A libel plaintiff suing a local FOX station in Chicago sought to obtain a news producer's communications with the FOX in-house attorney. FOX argued that those communications should not have to be released because of the attorney-client privilege. The plaintiff argued that such a privilege is not recognized in Illinois. The Reporters Committee argued that protection of communications between news reporters and producers and their in-house counsel is essential to preserving the integrity of confidential pre-publication legal advice. If neither reporters nor lawyers can trust in that confidentiality, reporters may not feel comfortable being completely open with the lawyer, who in turn cannot provide the best advice. Furthermore, the brief points out that it is impractical to expect that counsel will always communicate only with the most powerful executives at the news organization and not with producers.
Patch.com reporter Joseph Hosey was ordered to testify in an Illinois murder trial regarding the identity of his source who supplied him with a police report that contained details of the double murder. The judge in the trial court applied the state's shield law to Hosey but nonetheless deprived him of the privilege, finding that the identity of the source was relevant to the trial, alternative sources had been exhausted, and the information was essential to protect the public interest. When Hosey still refused to disclose his source, the judge fined him $1,000 plus $300 a day until he complied. Hosey appealed, and the fines are on hold pending resolution of the appeal. In this amicus brief, joined by 38 other media organizations, we argue that the Illinois reporter's privilege should protect Hosey from having to reveal his source in court. We emphasize the importance of crime reporting and why reporters must have access to reliable information from law enforcement sources.

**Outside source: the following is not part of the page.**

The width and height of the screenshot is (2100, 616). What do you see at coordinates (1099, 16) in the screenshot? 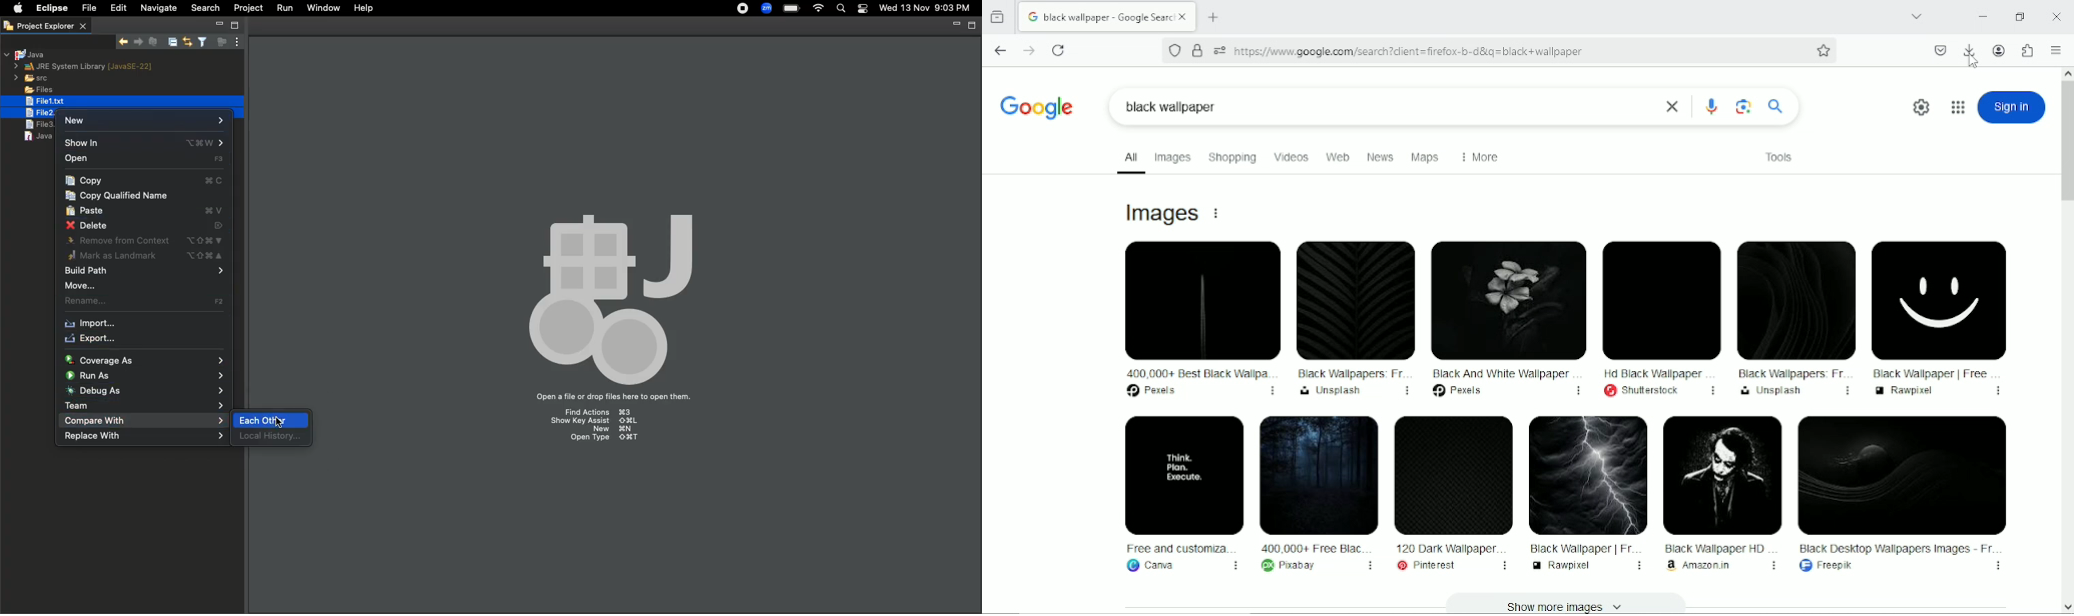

The Reporters Committee and 18 other news organizations filed a brief in the ACLU's case seeking a preliminary injunction against the National Security Agency's collection of telephone toll records from communication service providers. The media groups stressed to the court how such surveillance affects newsgathering and interferes with the ability of reporters to promise confidentiality to their sources.
The Reporters Committee led a group of 38 media organizations in supporting the appeal of Jana Winter, a Fox News reporter who is contesting a Colorado subpoena in New York court, in the James Holmes theater shooting case. An expedited appeal is being considered by the New York Court of Appeals, the state's high court. The brief argues that a New York reporter should be protected by the New York shield law, which offers greater protection than the Colorado shield law.
Fox News reporter Jana Winter is appealing a decision by a New York judge to enforce a subpoena from a Colorado court demanding that she testify about confidential sources who gave her a notebook of Colorado theater shooting defendant James Holmes' writings. In a brief joined by 42 other news organizations, the Reporters Committee argued that the lower court erred in failing to adequately consider New York's strong public policy protecting journalists and their confidential sources when it applied the law governing subpoena requests from out-of-state jurisdictions.
Hadeed Carpet Cleaning filed a defamation suit in Virginia against several anonymous reviewers for comments they posted on Yelp. Hadeed alleges that the reviewers were not actually customers and that their allegations were defamatory, and sought a subpoena to identify them. The trial court issued the subpoena and Yelp appealed to the Virginia Court of Appeals.